“Oiga, mi hermano, su porvenir está aquí. Mire que en México sobra el trabajo y se filman películas todo el tiempo. Venga pa’ acá y se va a acordar de mí”. Las palabras de Kiko Moreno parecían repetirse en bucle en su cabeza, y la verdad es que ganas no le faltaban de hacerle caso.
En los años cuarenta del pasado siglo, Dámaso Pérez Prado estaba un poco cansado de algunas cuestiones. Aunque desde su llegada a La Habana se había dado banquete recorriendo las noches junto a varias orquestas, tuvo que tragarse demasiadas críticas por su atrevimiento de usar el jazz como fuente de inspiración, cosa que le tenía “la cachimba llena e’ tierra”. Aburrido de tanta incomprensión en su propia casa, decidió dejarse de reflexiones y aprovechar de una vez la invitación de Kiko. Luego habría tiempo de ver cómo salía todo.
Del otro lado del canal de Yucatán, Dámaso, con la ayuda de su colega, fue contactando gente y logró armar un conjunto. Para la voz principal apalabró a un tal Benny Moré, un mulato de Cienfuegos que no sabía nada de música y, a la vez, parecía saberlo todo.

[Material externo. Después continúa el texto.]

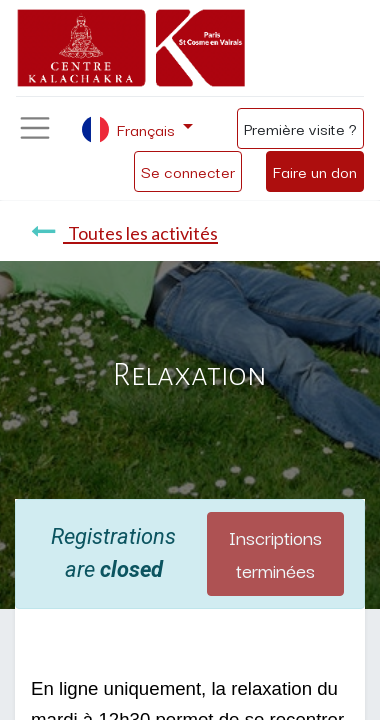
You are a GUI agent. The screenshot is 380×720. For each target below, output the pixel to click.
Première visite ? (300, 128)
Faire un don (315, 171)
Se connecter (188, 171)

Mientras, él se dedica a tirar contra el papel todas las notas que tiene metidas en la cabeza desde muchacho. Ni siquiera tiene tiempo para ponerle título a aquel monzón musical que le sale de adentro y sólo atina a bautizar un par de mambos con los números 5 y 8.

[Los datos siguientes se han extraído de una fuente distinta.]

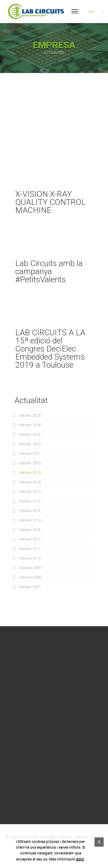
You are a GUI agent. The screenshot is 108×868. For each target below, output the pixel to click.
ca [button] (92, 11)
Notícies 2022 (30, 444)
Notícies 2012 (30, 539)
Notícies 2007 (30, 587)
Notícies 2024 (30, 425)
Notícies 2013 (30, 529)
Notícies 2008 (30, 577)
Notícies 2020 (30, 463)
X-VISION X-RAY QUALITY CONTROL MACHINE (50, 202)
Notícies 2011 (30, 549)
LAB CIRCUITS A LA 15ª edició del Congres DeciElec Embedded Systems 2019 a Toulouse (50, 349)
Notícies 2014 (30, 520)
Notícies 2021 (30, 453)
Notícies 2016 (30, 501)
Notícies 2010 (30, 558)
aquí (80, 859)
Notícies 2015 (30, 510)
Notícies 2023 (30, 434)
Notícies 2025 (30, 415)
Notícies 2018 (30, 482)
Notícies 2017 (30, 491)
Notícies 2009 (30, 568)
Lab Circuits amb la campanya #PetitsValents (49, 271)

Pasó el tiempo, y una vez convertido en el mismísimo Rey del Mambo, mientras se tomaba una cerveza en casa, Dámaso recordó el apodo que le puso el bueno de Bartolomé. Todo pasó en medio de una sesión de grabaciones, en un momento en que el Bárbaro del Ritmo, ante la pregunta del estribillo: “¿Quién inventó el mambo que me sofoca?”, respondió así: “Un chaparrito con Cara de Foca”. En lo adelante, los más cercanos le llamaban así, y él no podía ni ponerse bravo.
Si hay algo que siempre le gustó de sí mismo fue el hecho de que le salieran las cosas de la nada. Esa expresión suya de “¡aaaaaa, jú!” fue tal vez una de las ocurrencias más raras, pero como cosa de artistas al fin y al cabo, imaginó que se trataba de un “pronto” más, aunque en el fondo estaba seguro de haberlo pensado más de una vez.
En instantes como ese, en que le daba la manía de pasarle por arriba a su carrera, Pérez Prado se daba cuenta de algo que nunca le gustó: hacer lo mismo durante demasiado tiempo. Bien lo supo el mismo día que recibió su primera lección de piano clásico con el maestro Rafael Somavilla. Le sobraba arte con las teclas, pero aquello de estar tan tranquilo frente a la fila de blanquinegras no le complacía del todo.
Por ahí mismo le venían a la memoria sus episodios de cambio de género porque, si con el mambo le fue bien, tampoco quiso quedarse amarrado a su rítmica. Eso para él sonaba como a traición. De esa filosofía “mutante” le brotaron un montón de “hijos”: el baclán, el suby, la culeta, el mene-mene, el ja, el rockambo (a la Prado), la chunga, el dengue, el latin bump y su “primo”, el hustle. En fin, lo suyo siempre fue “crear problemas”, tal y como en cierta ocasión declaró a Erena Hernández.
Su constante y obsesivo síndrome de la reinvención, como alguien le llamó una vez, —según creía recordar— le llevó a navegar por muchas aguas, algunas más claras por su éxito, y otras más fugaces que un beat.
Sin embargo, lo suyo con el mambo fue una relación irrompible.
Una vez el periodista Federico Gómez Pombo lo interrogó sobre el asunto, y él no tuvo otra alternativa que contestarle:
“De vez en cuando compongo alguno porque de eso vivo y el público no me entiende y pide mambo. Pero el mambo ha quedado y nadie lo mueve. Ahora llevo ya como diez años tratando de hacer algo que no sea mambo. Puede decir usted que estoy en contra mía para darle en la torre al mambo. Matar al mambo es lo único que quiero, pero no he podido. El público quiere mambo… ¿Sabe? el mambo es como una mujer que uno ya quiere dejarla, y no puede dejarla, y se pelea con ella y ahí sigue”.
En una de las tantas fichas biográficas desperdigadas por internet, reza que Dámaso Pérez Prado falleció el 14 de septiembre de 1989 en Ciudad de México, a causa de un paro cardíaco. Lo que nadie sabe a ciencia cierta es cuándo nació.